Monday, September 7, 2009
10 Years Ago Today: The Magnetic Fields release "69 Love Songs"...
'69 Love Songs' is a three-volume concept album by The Magnetic Fields released in 1999. As its title indicates, the album is composed of 69 love songs, all written by Magnetic Fields frontman Stephin Merritt. The album was originally conceived as a music revue. Stephin Merritt was sitting in a gay piano bar in Manhattan, listening to the pianist's interpretations of Stephen Sondheim songs, when he decided he ought to get into theatre music because he felt he had an aptitude for it. "I decided I'd write one hundred love songs as a way of introducing myself to the world.

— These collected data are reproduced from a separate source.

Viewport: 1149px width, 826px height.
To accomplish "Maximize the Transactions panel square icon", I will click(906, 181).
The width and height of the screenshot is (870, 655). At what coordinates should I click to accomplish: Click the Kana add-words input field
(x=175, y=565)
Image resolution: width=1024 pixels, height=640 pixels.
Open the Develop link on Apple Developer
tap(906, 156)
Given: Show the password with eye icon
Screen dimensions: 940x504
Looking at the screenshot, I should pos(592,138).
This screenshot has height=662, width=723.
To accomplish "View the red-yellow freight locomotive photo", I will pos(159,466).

Then I realized how long that would be. So I settled on sixty-nine. I'd have a theatrical revue with four drag queens. And whoever the audience liked best at the end of the night would get paid."
On seven occasions (five in the United States and two in London over four consecutive nights) The Magnetic Fields performed all 69 love songs, in order, over two nights. Several of the lavish orchestrations are more simply arranged when performed live, due to limited performers and/or equipment.

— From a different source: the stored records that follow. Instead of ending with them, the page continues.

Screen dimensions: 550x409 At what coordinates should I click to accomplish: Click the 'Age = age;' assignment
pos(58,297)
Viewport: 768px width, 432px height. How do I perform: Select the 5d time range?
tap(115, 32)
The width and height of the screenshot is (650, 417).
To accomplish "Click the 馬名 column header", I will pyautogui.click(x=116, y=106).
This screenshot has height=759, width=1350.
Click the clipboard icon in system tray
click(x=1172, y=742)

The variety of 69 Love Songs also derives from the many song genres that Merritt raids and filters through his own sensibility. Merritt has said "69 Love Songs is not remotely an album about love. It's an album about love songs, which are very far away from anything to do with love". Some of the genres are obvious, as in the songs "Punk Love", "Love Is Like Jazz", "World Love" and "Wi' Nae Wee Bairn Ye'll Me Beget". Other songs indirectly reference some of Merritt's favorite artists, including Fleetwood Mac ("No One Will Ever Love You"), Cole Porter ("Zebra"), Orchestral Manoeuvres in the Dark ("Let's Pretend We're Bunny Rabbits"), The Jesus and Mary Chain ("When My Boy Walks Down the Street"), Billie Holiday ("My Only Friend"), and Irving Berlin ("A Pretty Girl is Like...").

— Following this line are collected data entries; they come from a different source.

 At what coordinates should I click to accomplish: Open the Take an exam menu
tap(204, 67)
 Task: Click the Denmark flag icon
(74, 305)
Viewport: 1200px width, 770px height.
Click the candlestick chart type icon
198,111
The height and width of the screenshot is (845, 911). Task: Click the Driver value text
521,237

Another way of understanding 69 Love Songs is through Merritt's praise of an artist (Laurie Anderson) who "write[s] heartbreaking melodies with words that make fun of heartbreaking melodies." Consider "Yeah! Oh, Yeah!" where Stephin and Claudia, playing jilted lovers modeled closely on Sonny & Cher, sing their complaints to one another, overplaying and overstating their grievances such that their words become garish declarations of woe ("what a dark and dreary life / are you reaching for a knife?") to which the other character isn't really capable of responding but must still follow in tone ("yeah, oh yeah"). The lack of a firm distinction between content (what is sung) and form (the way it is sung) implies that this couple lives and dies by virtue of how persuasively they can sing to one another, and illustrates the persistent Magnetic Fields songwriting device of trapping a character within the conventions or formalities of a genre.
Several of the songs bend genders as well as genres. For example: a man sings "He's going to be my wife" ("When My Boy Walks Down the Street") and "the princess there is me" (Long-Forgotten Fairytale"). Other common themes include place names (e.g. Washington, DC; Lower East Side; North Carolina; Paris; Venice), animals (e.g. bear, goldfish, jellyfish, rabbit, bat, dog, boa constrictor, cockroach), as well as themes common throughout Merritt's work (e.g. the moon, dancing, rain, and eyes).